Available Now: Explore our latest release with enhanced accessibility and powerful IDP features
By Adam Pez | 2019 Aug 30
9 min
Tags
guide
pdf.js
Performing due diligence on commercial software can be demanding in its own right. You’re working under pressure to get the project to market as soon as possible — but the consequences of a wrong decision could weigh on your organization for years.
If you’re considering a PDF.js-based project, this article provides a detailed guide sourced from real-world PDF.js implementations.
As a vendor of a commercial PDF SDK, we hear from customers who come to us after trying PDF.js and finding it cannot meet their needs.
Based on our research, the number one reason PDF.js deployments fail is due to the difficulty of adding more functionality. Developers possibly underestimate the complexity of PDF and the amount of time and effort required by a PDF.js-based customization.
(To learn more about other aspects like functionality and performance, read our comprehensive guide to PDF.js.)
To test this hypothesis, we surveyed 57 unique organizations who came to us after trying PDF.js and finding it could not meet their needs. Many of these organizations consisted of OEMs and enterprises from industries such as construction and engineering, publishing, finance, legal, education, and life sciences.
These organizations ultimately deemed using a PDF.js library as unacceptable for one of the following reasons:
Notably, of the 42 organizations who wanted more functionality, 71.4% tried to implement that functionality themselves first with PDF.js — and found it too difficult or time-intensive.
If you are thinking about a PDF.js demo or customization, you may wish to consider the following:
The challenge of a PDF.js-based customization is that PDF.js was intended as a Mozilla PDF reader and Firefox’s integrated PDF viewer, as Dropbox wrote after abandoning a PDF.js-based project:
Integrating PDF.js with Dropbox was quite difficult, if not downright hacky. PDF.js was designed to be Firefox’s integrated PDF viewer, rather than a component of another product.
– Senior Developer, Dropbox
Due to it being an open-source project not intended for use in other products, PDF.js lacks the conveniences of a commercial PDF SDK that would streamline development.
Out-of-box functionality is limited to viewing capabilities. You will be required to build additional functionality in-house or by using another open-source project, of varying quality and completeness.

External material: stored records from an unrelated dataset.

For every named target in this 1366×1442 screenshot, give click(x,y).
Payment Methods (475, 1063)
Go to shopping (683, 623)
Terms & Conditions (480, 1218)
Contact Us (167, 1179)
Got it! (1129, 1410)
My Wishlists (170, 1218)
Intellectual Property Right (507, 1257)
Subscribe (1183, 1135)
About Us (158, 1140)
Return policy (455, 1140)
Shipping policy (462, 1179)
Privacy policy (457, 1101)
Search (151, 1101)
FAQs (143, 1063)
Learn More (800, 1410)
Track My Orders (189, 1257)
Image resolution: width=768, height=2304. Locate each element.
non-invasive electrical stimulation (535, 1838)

PDF.js does not have an API for adding functionality to the UI. Thus adding certain features like annotations — attempted by 42% of 57 surveyed organizations — will prove challenging and time-intensive. You will need to familiarize yourself with the PDF.js code base, itself complex and assuming familiarity with the PDF specification.
The PDF specification is very complex:
PDF is an incredibly complex file format — the specification is more than a thousand pages long, not including the extensions and supplements.

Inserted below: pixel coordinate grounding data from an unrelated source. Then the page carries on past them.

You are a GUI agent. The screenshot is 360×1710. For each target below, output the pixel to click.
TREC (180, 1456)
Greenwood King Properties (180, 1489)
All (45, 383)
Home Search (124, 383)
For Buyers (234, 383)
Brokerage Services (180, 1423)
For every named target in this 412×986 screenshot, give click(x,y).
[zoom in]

– Senior Developer, Dropbox
PDFs are an incredibly complex file format; this is especially so given that a PDF can be generated in a hundred different ways, all of which a renderer needs to handle gracefully.
– Developer, Linkedin
Achieving familiarity with the PDF specification will entail acquiring specialized knowledge and expertise, which will take time. When adding annotations to PDF.js, for example, you may need a PDF.js demo to learn how to handle basic rendering instructions, including how to convert PDF annotation coordinates to <canvas>
coordinates:
All of this translation is required every time the Annotation moves, whether the movement is caused by the user drawing the annotation, scrolling/resizing the document, etc.
– Senior Developer. Dropbox
Documentation is often absent, stale (many broken links) or incomplete because PDF.js is maintained by volunteers working without consistent oversight or quality control.

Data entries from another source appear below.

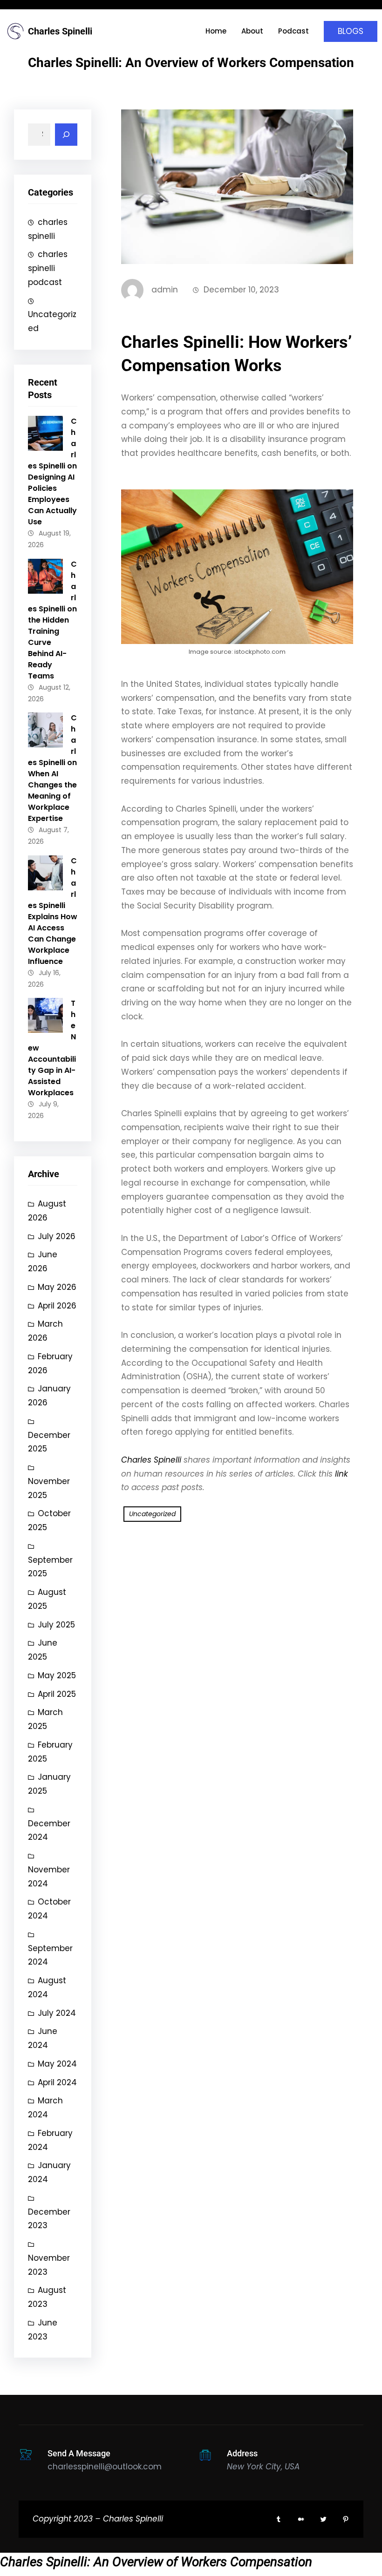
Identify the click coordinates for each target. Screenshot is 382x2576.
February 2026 (50, 1363)
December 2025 (49, 1442)
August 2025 (47, 1599)
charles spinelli (48, 229)
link (341, 1473)
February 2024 (50, 2140)
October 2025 (49, 1520)
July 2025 (56, 1624)
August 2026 (47, 1210)
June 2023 (42, 2329)
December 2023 (49, 2218)
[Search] (66, 134)
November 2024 (49, 1876)
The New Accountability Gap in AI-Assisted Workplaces (52, 1048)
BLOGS (350, 31)
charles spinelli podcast (48, 268)
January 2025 (49, 1783)
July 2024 (57, 2013)
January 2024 (49, 2172)
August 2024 (47, 1987)
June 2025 (42, 1649)
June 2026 (42, 1261)
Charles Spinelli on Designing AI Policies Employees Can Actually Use (52, 471)
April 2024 (57, 2082)
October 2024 (49, 1908)
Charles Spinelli (60, 31)
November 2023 (49, 2265)
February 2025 (50, 1751)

Support may be unreliable. You will have to rely on voluntary forum responses, and depending on the complexity of your request, answers may be slow or inadequate. If your request falls outside the scope of the project, you are largely on your own.
Certain features may need to be rebuilt — like PDF.js text-select and text-search, which may not deliver the desired UX out-of-the-box.
We are developing a document viewer app that provides a secure container and syncs the documents for offline reading. We evaluated PDF.js, but the UX was not the best.
– Senior UX Consultant, Fortune 50 Software Company
All told, your team may spend months to learn, build, calibrate, and optimize new and existing features.
Additionally, you will have to invest time into feature support and maintenance. Since PDF.js is an open-source project, it cannot guarantee code stability and backward compatibility.
It is important to bear in mind that PDF.js, unlike a commercial SDK, is under an Apache License 2.0 — without warranties or liabilities for defects or regressions should either be introduced by a community contributor.
With over 6,000 forks of PDF.js, commits happen on average several times a week, and these changes are not necessarily performed with your project in mind:
You may find that community fixes lead to undesired rendering behavior or removal of certain features:
In some cases, PDF.js updates would break any custom-built functionality on top of PDF.js. Some of our customers had to dedicate additional staff to monitoring and testing changes. This made it harder for them to implement changes later on and reduced their capacity to build new features.
– Andrey Safonov, Apryse Solutions Engineer
Additionally, the PDF.js GitHub currently has 600+ open issues and has seen a noticeable decline in the issue resolution rate.
Many open issues stem from difficult-to-fix aspects of PDF.js such as issues related to the core rendering as well as text parsing engine, responsible for defining the text overlay used for text select, text extraction, and text search. (PDF.js text-select alone has 90+ open issues, more than any other single issue category.)
You may be required to own these issues as well to satisfy your users’ performance, rendering accuracy, and feature requirements.
After investing months or years into a highly customized JavaScript PDF viewer, you may ultimately find that PDF.js is unable to meet your document performance, reliability, and rendering accuracy requirements.
Next to difficulty building functionality, almost half (45.6%) of 57 surveyed organizations cited either performance, reliability, or rendering accuracy as their primary reason for switching from PDF.js.
Here are just a few of these customers’ testimonials:
We also tried PDF.js to render pdf using a blob object. It is working on iPad and iPhones with a few limitations like it is not able to open PDFs bigger than 100MB, and it doesn’t support pinch zoom.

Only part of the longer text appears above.